Molefe then resigned his seat and returned, briefly, to Eksom as group chief executive.

“All of this without Mr Molefe having cleared his name that he had said he wanted clear when he left Eskom,” Zondo wrote. “The whole thing was like a circus. Grown men and women behaving in a bizarre way to please the Guptas!” 

Zondo asked again, as he did in the first tranche of his report in January, why the ANC leadership failed to do more to halt state capture. Turning to Molefe’s appointment at Transnet after the Guptas’ New Age newspaper predicted it would happen, he asked why the top six did not question this or his subsequent secondment to Eskom to proceed.

“What did the ANC leadership think as all these things were happening? Did they bother to ask themselves these questions? If they did not, why did they not?”

The report found that Nene and Gordhan had put up “great resistance to repeated attempts by president Zuma, Ms Dudu Myeni and others to get them to engage in wrongdoing concerning various transactions”.

Nuclear build programme 

This did not endear them to Zuma and their more pliant colleagues in the cabinet, it said, before detailing the extent to which the treasury had held the line against the government’s haste to enter into a nuclear build programme with Russia that could have cost as much as R1-trillion. 

The report notes that the then energy minister, Tina Joemat-Pettersson, had presented Nene with draft letters destined for the Russian government and had fretted about Zuma’s reaction when the finance minister refused to sign off on these. 

Nene testified that Zuma had told he was displeased with his refusal as it meant he did not have something to present to Russian President Vladimir Putin at a one-on-one meeting in Russia in mid-July.

Zondo said Zuma’s stated reason for firing Nene, in a move that would cost the economy at least R500-billion and cause the loss of some 148 000 jobs, fell to be rejected, 

The then president not only misled the country about the true reason for firing him, but was prepared to “falsely implicate” the top six officials of the ruling party, several of whom, including President Cyril Ramaphosa had confirmed to the commission that he had never, as he claimed, consulted them about the alleged plans to redeploy Nene to the bank.

“The reasons why president Zuma dismissed minister Nene is that he was not cooperating or working with the Guptas and he was resisting president Zuma’s and Ms Dudu Myeni’s attempts to get the national treasury to approve transactions or projects or measures that were not in the country’s interests.”

Zondo found that Zuma fired Gordhan as finance minister and Jonas as deputy finance minister in 2017 for similar reasons, although under the false pretence of an intelligence report implicating them in undermining the national interest.

“The Guptas were very determined to capture national treasury before president Zuma’s second term of office expired … There was no time to waste.”

Frustrated in their bid to have Molefe replace Gordhan, the Guptas then gave Gigaba the nod.

“The Guptas gave president Zuma another one of their friends to appoint, namely Mr Malusi Gigaba and he appointed him,” the report said.

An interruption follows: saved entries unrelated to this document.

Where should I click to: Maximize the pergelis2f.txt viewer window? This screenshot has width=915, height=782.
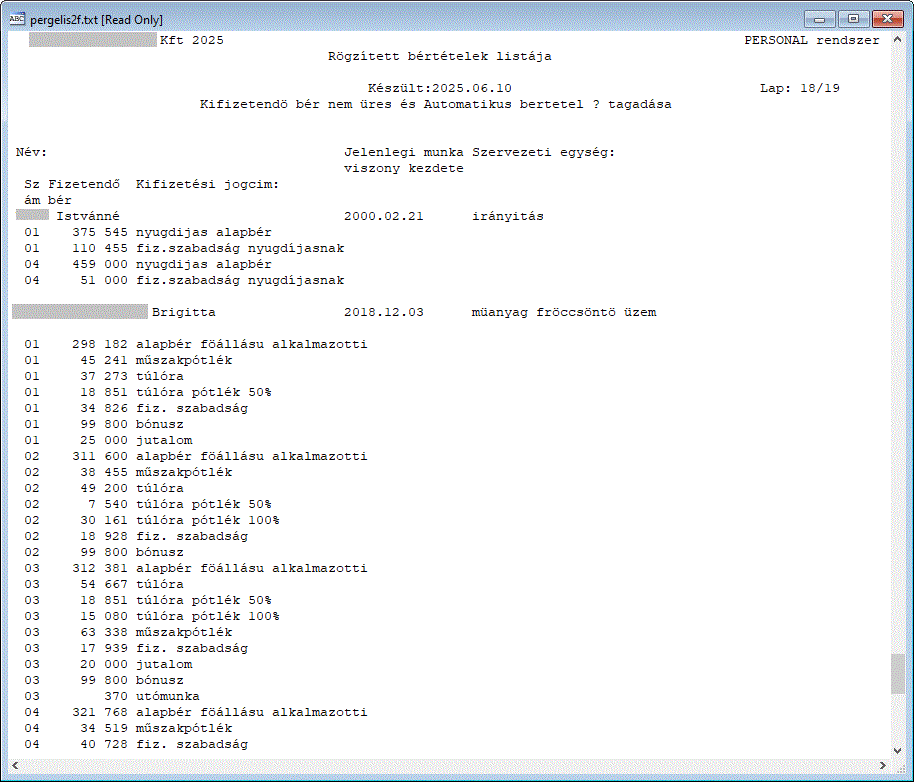pos(852,18)
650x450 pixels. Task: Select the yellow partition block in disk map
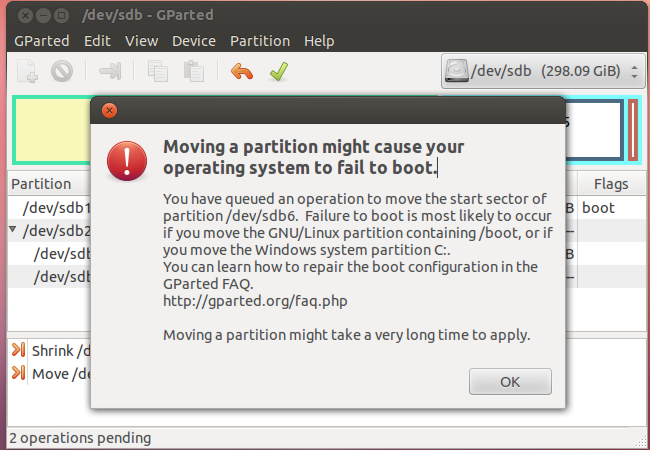click(x=53, y=130)
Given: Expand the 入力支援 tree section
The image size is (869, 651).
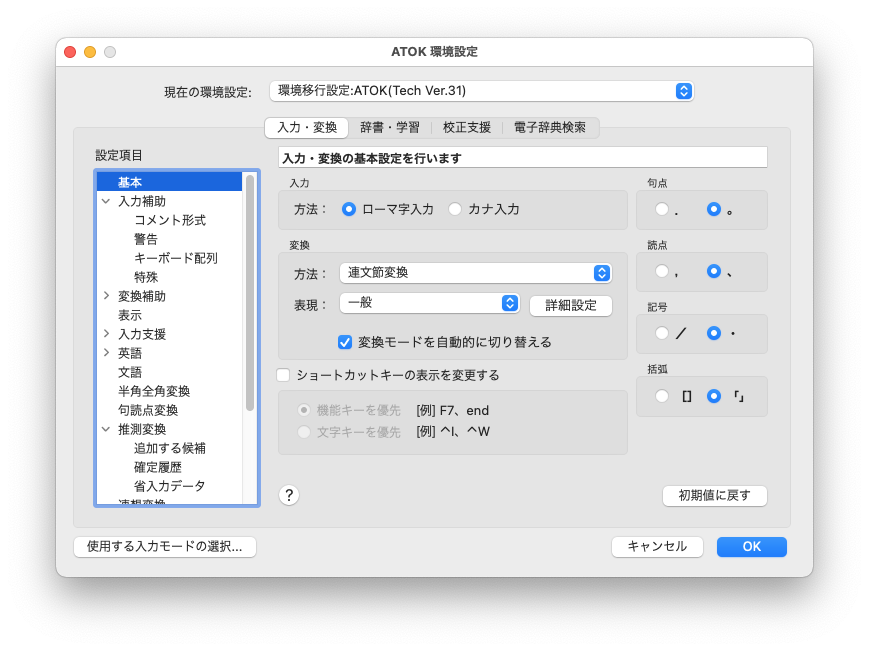Looking at the screenshot, I should click(x=108, y=333).
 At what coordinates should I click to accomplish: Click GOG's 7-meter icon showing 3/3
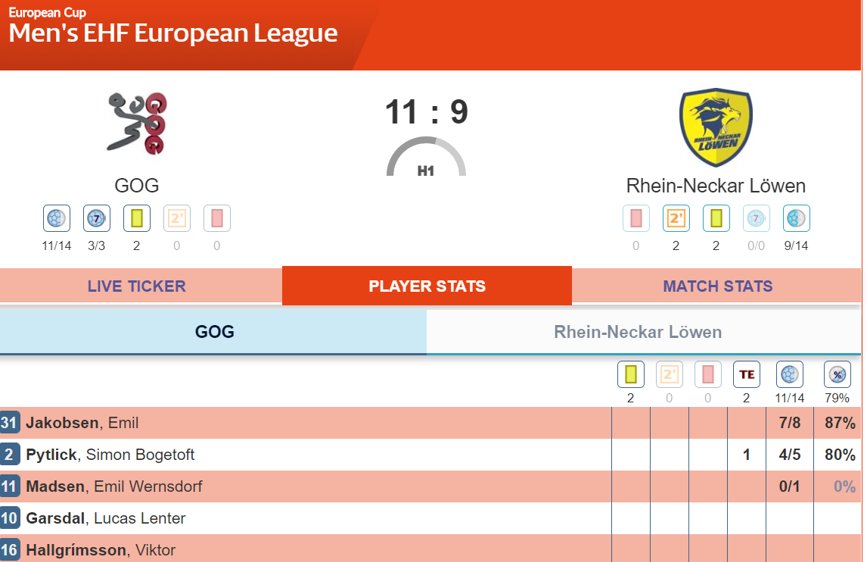[x=97, y=218]
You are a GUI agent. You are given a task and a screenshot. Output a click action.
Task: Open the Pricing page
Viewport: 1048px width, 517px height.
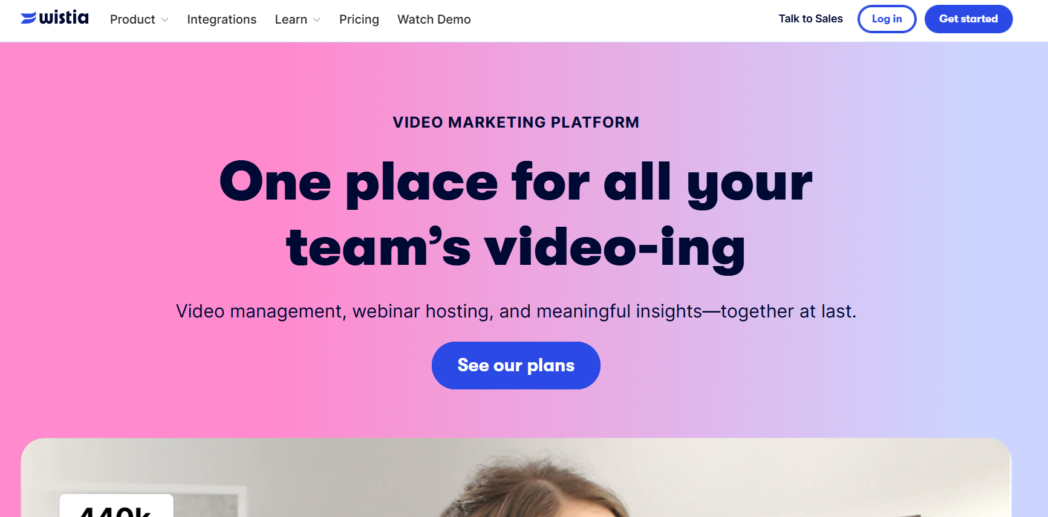(359, 19)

It ventured that Gigaba was not able to prove of much use to the Guptas but that this may have been different if Ramaphosa had not been elected president of the ANC at the end of 2017.

The commission rejected Duduzane Zuma’s account of the reason he took Jonas to the Gutpa residence.

And it found that the meeting that followed confirmed a pattern in the manner in which the Gupta brothers operated, in that the attempt to bribe Jonas echoed the manner in which they had sought to have a head of department in the Free State replaced with a more pliable official and an offer made to Vusi Kona when he was acting chief executive of SAA.

“They were all offered large sums of money as bribes.”

The report recommended that the National Prosecuting Authority consider prosecuting Rajesh Gupta for attempting to bribe Jonas.